The stack: High fidelity web collecting at scale with Brozzler

November 3rd, 2020

by Karl-Rainer Blumenthal, Web Archivist for Archive-It

This is the first in a blog series about the web archiving software and hardware that Archive-It partners share. Want to know more about a tool in our box? Your suggestions or questions for future posts are very welcome here.  

Brozzler logo

Browser + Crawler = Brozzler!

With support from the Andrew W. Mellon Foundation, the Internet Archive developed a web browser-based collecting tool to help web archivists collect “hard to archive” modern and interactive websites. Many Archive-It partners helped directly in testing and improving its performance as an automated collection tool. You can watch the video below for an introduction and demonstration, and read on for more information about Brozzler.

Watch the recorded “Introduction to Brozzler” webinar here or anytime in the Help Center

The modern, personalized web is a choose your own adventure experience–one in which each choice alters the landscape, so preserving it meaningfully requires tools that can make decisions judiciously, intelligently, and at scale. Web crawlers like Heritrix, developed at the Internet Archive, have long been used by web archivists around the world to collect the static documents that comprise “live” websites. As the web grows more interactive, stewarding its increasingly extensible code environment is necessary in order to avoid leaving gaps. In order to preserve a website more ecologically, that is, a collecting tool must activate all of the scripts, play all of the embedded media, and otherwise generally experience a website more like a person would.

Screenshots of the DC Moore Gallery website's code as it renders in a command line terminal and a web browser

How a web crawler (left) and browser (right) interpret the same web page’s code

Just as any Archive-It partner would start a traditional crawl with their web application, they can now also direct Brozzler to automatically deploy web browsers, cycle them through a growing list of user behaviors that are necessary to experience a website in full, and deposit the results into the trusty Web ARChive (WARC) files that we all need for storage, access, and reuse. By automating the experience of a person at a web browser, web archivists can create more accurate and complete records than a crawling robot can.

Schematic diagram of capture technologies deployed to a seed URL

In fact, Archive-It partners started using web browsers automatically like this in 2014, with the introduction of Umbra–a technology that still runs in parallel with the Heritrix web crawler. Umbra prompts a web browser (we use Chromium, basically a developer-friendly version of Google’s popular Chrome browser) on a virtual machine to open each web crawl’s seed URLs, activate and run those pages’ client-side scripts, and add the additional resources that the process reveals to the crawler’s archiving queue.

Schematic diagram of Brozzler deployed to a seed URL

Brozzler simplifies and expands upon this model to its logical scale.

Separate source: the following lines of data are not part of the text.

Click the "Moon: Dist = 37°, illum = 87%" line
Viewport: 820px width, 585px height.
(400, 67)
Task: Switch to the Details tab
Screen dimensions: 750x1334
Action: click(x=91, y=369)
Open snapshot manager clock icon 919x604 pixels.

Instead of feeding ever more moving targets into a web crawler’s queue, Brozzler uses warcprox–a python-based “man-in-the-middle”–to record all browser requests and web server responses straight into WARC files for storage and eventual replay. And whereas Umbra only runs on seed URLs, Brozzler runs warcprox on every page across every site that it experiences. Archive-It partner and staff collaboration and testing have made it possible to scale up that capacity without sacrificing the speed and efficiency of a web crawler or the fidelity enabled by the growing list of custom user behaviors.

Brozzler logo

Brozzler opens locally and navigates a dynamic web page automatically (left) while warcprox writes its contents into a WARC file for preservation (right).

Developing Brozzler began with Archiving the Websites of Contemporary Composers, a partnership with NYU Libraries funded by Mellon. The composer websites in NYU’s collecting scope offered a useful lab environment for experimentation, given their many interactive audio-visual features. The beta testing team grew exponentially since. Partners from from Oxford’s Bodleian Libraries to the Alaska State Library, the Kansas Historical Society to the Smithsonian Institution, all adopted Brozzler early and contributed use cases to expand its capabilities. 

Brozzler now comes standard to the web application that every Archive-It partner uses, and is the recommended collecting technology for many types of sites, including most forms of social media. That’s a lot of web browsers to keep happily and healthy! The Archive-It engineering team continues to find or create the efficiencies that support continually increasing this use of partners’ shared computing resources.

Partners who have not yet used Brozzler can start with the aptly named How and when to use Brozzler guide in the Archive-It Help Center. Not a partner? Or want to collaborate in future development? You can also read Brozzler’s docs on GitHub, run it locally, and let us know how it might be even further enhanced. We’re eager to see and share how this new technology improves web archive fidelity at scale going forward.